== Record set ==
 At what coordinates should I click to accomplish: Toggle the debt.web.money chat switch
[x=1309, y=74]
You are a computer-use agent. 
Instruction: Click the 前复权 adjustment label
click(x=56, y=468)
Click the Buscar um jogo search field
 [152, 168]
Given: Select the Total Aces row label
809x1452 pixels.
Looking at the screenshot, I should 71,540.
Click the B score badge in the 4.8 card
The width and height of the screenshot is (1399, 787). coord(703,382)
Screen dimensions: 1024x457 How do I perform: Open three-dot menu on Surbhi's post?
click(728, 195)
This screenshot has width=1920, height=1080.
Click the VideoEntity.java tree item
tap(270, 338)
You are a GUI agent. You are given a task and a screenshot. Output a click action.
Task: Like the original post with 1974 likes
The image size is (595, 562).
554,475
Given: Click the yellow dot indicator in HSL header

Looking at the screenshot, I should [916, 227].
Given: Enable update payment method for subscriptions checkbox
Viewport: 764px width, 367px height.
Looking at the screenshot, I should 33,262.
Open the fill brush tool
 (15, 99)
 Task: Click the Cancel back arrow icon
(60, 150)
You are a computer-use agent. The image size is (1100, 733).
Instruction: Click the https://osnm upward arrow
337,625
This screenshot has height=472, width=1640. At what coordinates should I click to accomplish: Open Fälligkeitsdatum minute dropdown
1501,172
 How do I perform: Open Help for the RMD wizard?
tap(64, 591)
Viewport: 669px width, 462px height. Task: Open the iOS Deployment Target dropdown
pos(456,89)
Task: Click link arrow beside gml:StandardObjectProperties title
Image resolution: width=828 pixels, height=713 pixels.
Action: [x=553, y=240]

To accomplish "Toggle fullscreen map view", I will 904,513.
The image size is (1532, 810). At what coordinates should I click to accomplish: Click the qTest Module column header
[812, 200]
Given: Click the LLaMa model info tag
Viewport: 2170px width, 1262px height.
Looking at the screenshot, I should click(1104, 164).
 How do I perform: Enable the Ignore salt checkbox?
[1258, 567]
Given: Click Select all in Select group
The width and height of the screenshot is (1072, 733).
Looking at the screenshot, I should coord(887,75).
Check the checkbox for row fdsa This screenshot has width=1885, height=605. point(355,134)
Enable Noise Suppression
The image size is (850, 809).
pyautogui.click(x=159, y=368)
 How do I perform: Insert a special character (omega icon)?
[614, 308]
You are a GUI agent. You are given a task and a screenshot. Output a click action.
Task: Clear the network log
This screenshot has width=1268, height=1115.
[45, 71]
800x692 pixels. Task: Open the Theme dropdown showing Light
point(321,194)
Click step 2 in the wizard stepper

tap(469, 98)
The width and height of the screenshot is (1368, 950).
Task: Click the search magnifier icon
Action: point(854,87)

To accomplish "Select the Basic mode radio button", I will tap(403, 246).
===
Work request –
If a line of the listing above contains "will", pick it out and copy it.

Solution to the exercise –
To accomplish "Toggle fullscreen map view", I will 904,513.
To accomplish "Select the Basic mode radio button", I will tap(403, 246).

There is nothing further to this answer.